Discussion: Employers should ensure that workers are made aware that the overlap area of an extension ladder is approaching so they know that they may have to slightly change their footing. The area on the upper ladder that is at eye level when the worker’s feet are approaching the overlap area should be marked with brightly colored paint or colored tape. A written warning should also be placed in this area that warns workers about the overlap area. If the upper section of the extension ladder involved in this incident had been marked to warn the worker that his feet were approaching the overlap area this fatality may have been prevented.
Recommendation #2: Employers should ensure that all employees are provided periodic safety training reviews of established safety programs.

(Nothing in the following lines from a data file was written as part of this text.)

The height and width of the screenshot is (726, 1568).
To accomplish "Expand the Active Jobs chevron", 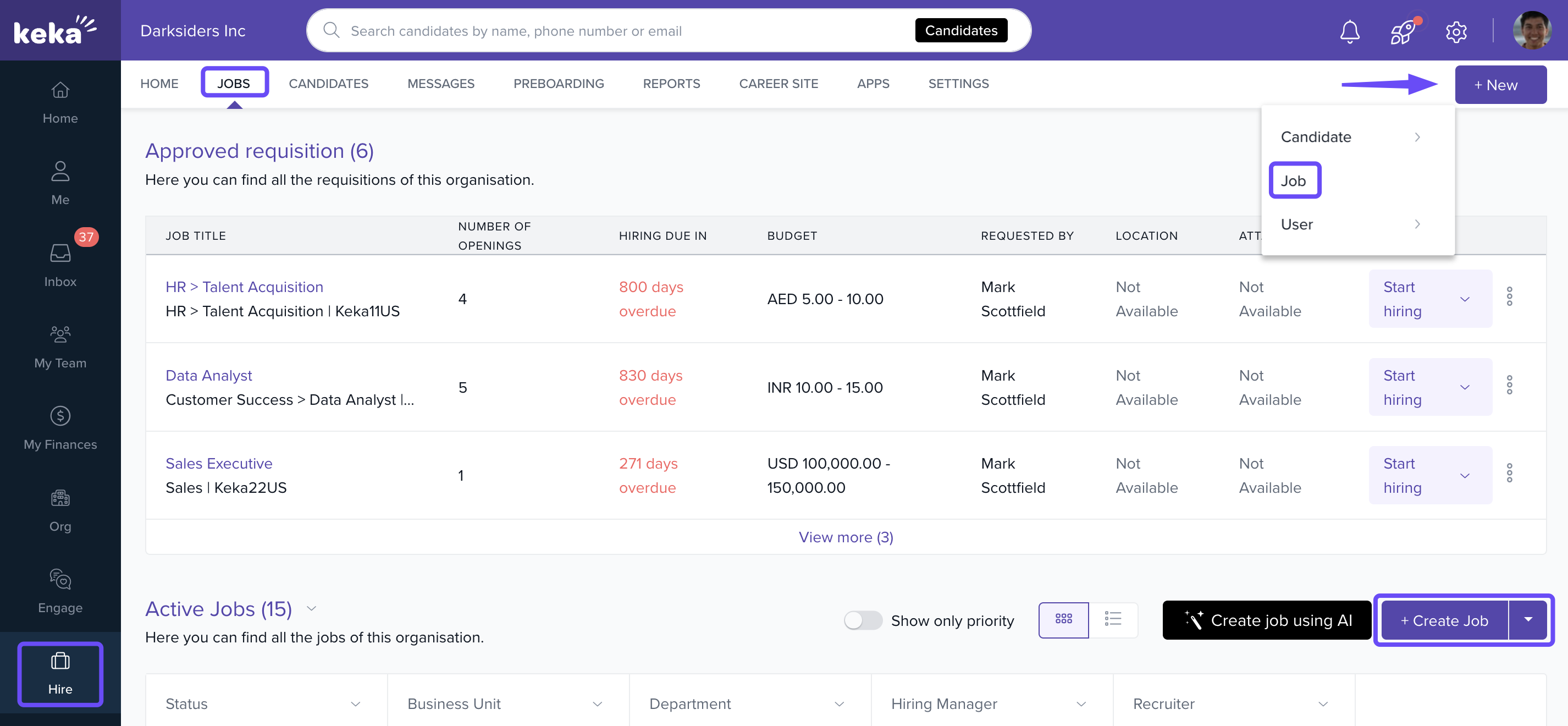I will click(x=312, y=608).
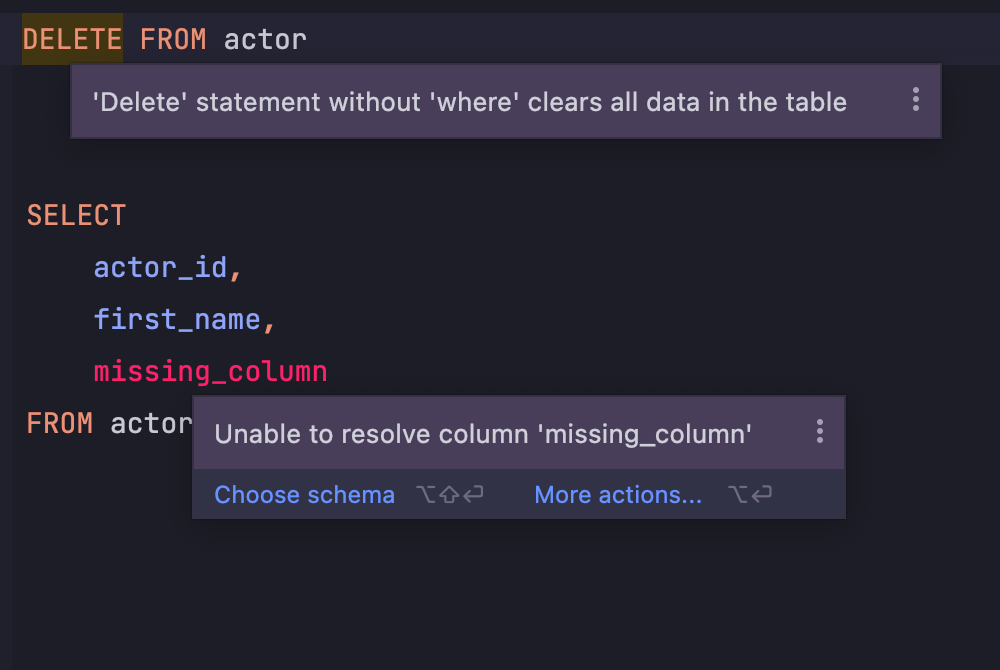Place cursor on the SELECT keyword
The image size is (1000, 670).
coord(76,216)
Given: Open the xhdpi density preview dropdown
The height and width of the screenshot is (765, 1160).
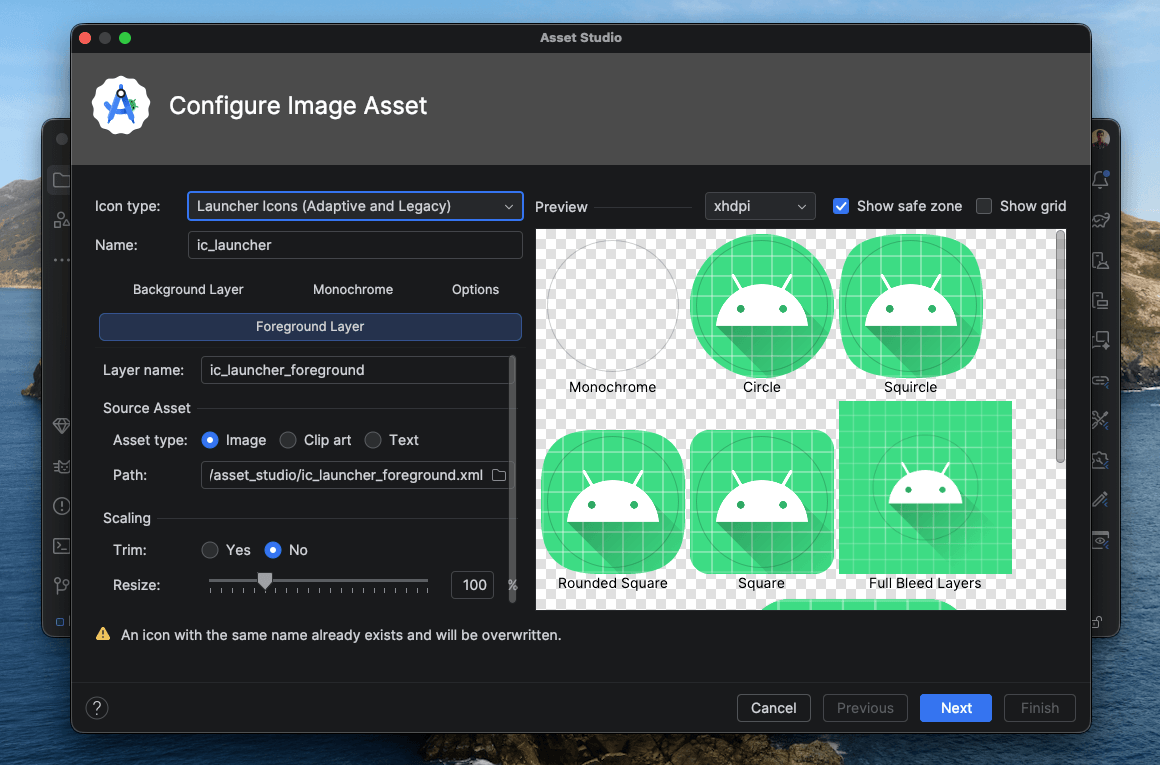Looking at the screenshot, I should pyautogui.click(x=760, y=206).
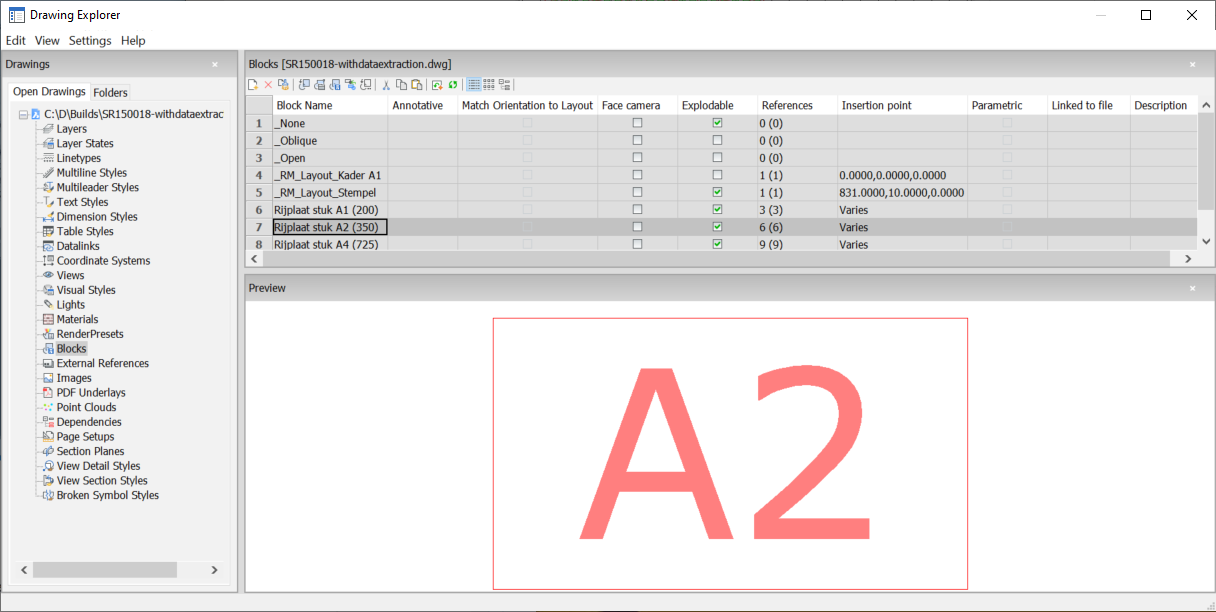Click the scissors Cut icon

(386, 85)
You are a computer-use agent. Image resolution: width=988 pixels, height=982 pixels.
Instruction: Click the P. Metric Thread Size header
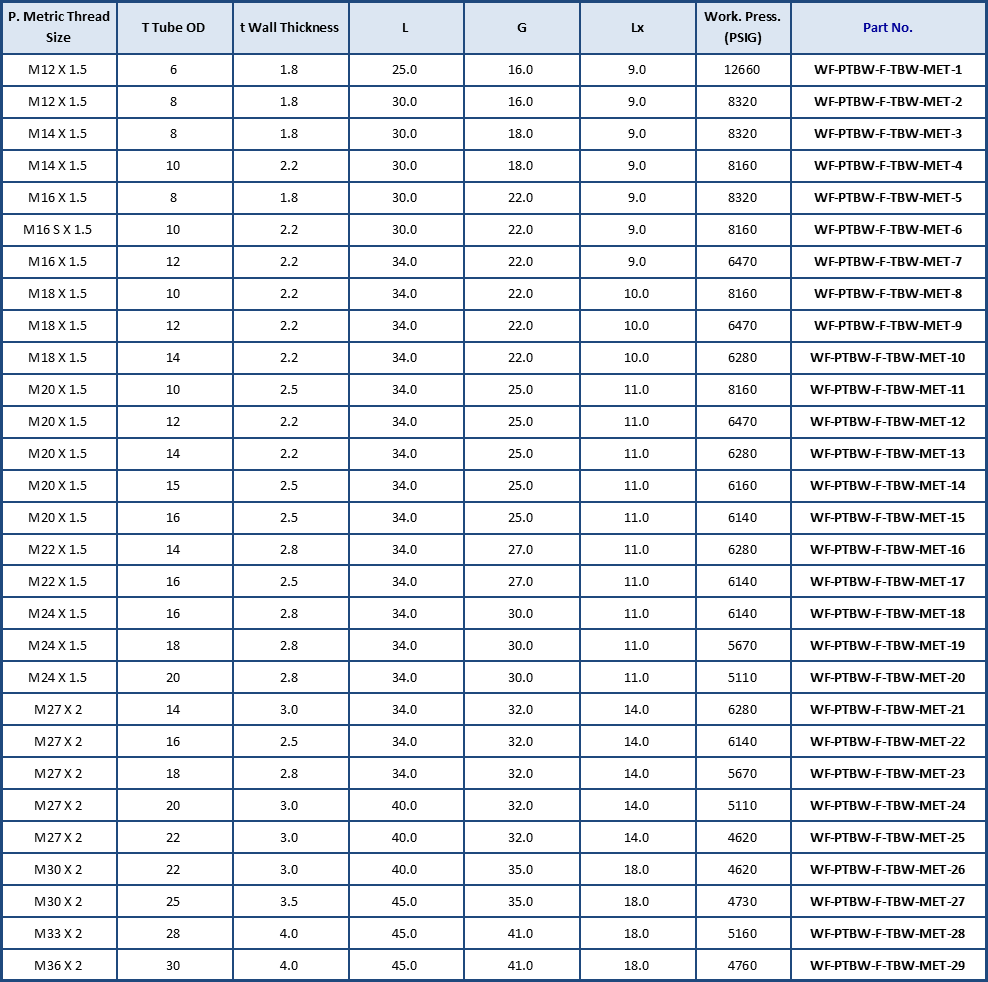(59, 28)
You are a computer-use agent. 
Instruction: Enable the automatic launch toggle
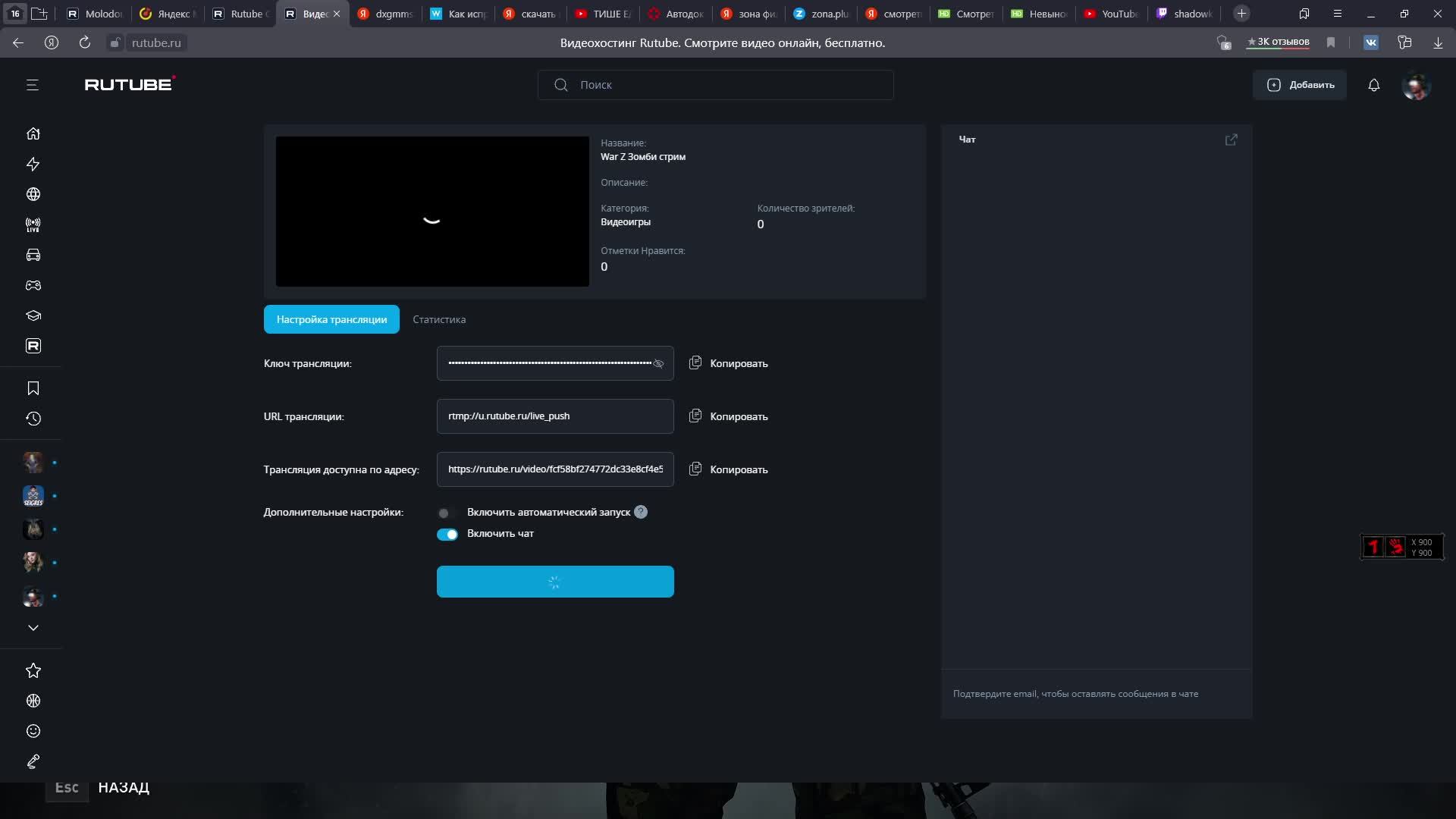tap(446, 513)
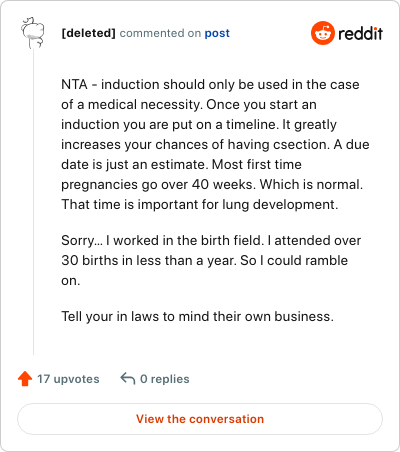This screenshot has height=452, width=400.
Task: Click "That time is important for lung development" line
Action: (200, 204)
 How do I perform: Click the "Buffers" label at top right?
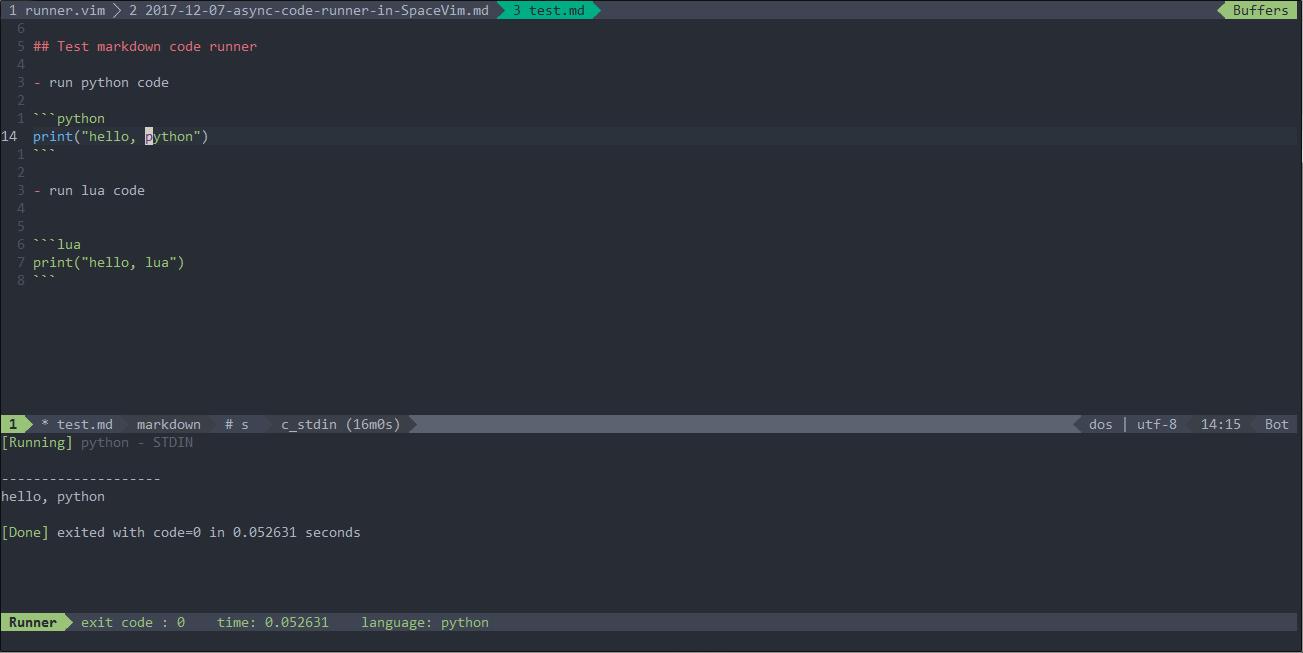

Discussion: Employers should ensure that all employees maintain an understanding of current company safety programs and procedures. Employers should provide periodic safety reviews in the recognition, control, and avoidance of unsafe conditions to which employees might be exposed while performing assigned work tasks. These reviews should also ensure that employees are provided review training in the proper use of all tools and equipment required to perform assigned tasks. They should include reviews of the safe usage of routinely used equipment such as ladders as well as infrequently used tools and equipment. Periodic safety review sessions for all employees would be helpful in reducing the future occurrence of occupational fatalities.
Recommendation #3: Employers should design,develop, and implement a comprehensive safety program.
Discussion: Employers should ensure that all employees are trained to recognize and avoid hazardous work conditions. A comprehensive safety program should address all aspects of safety related to specific tasks that employees are required to perform. OSHA Standard 1926.21(b)(2) requires employers to “instruct each employee in the recognition and avoidance of unsafe conditions and the regulations applicable to his work environment to control or eliminate any hazards or other exposure to illness or injury.” Safety rules, regulations, and procedures should include the recognition and elimination of hazards associated with tasks performed by employees.
1. Office of the Federal Register: Code of Federal Regulations, Labor, 29 CFR part 1926.21 (b)(2) U.S. Department of Labor, Occupational Safety and Health Administration, Washington, D.C., July 1, 1994.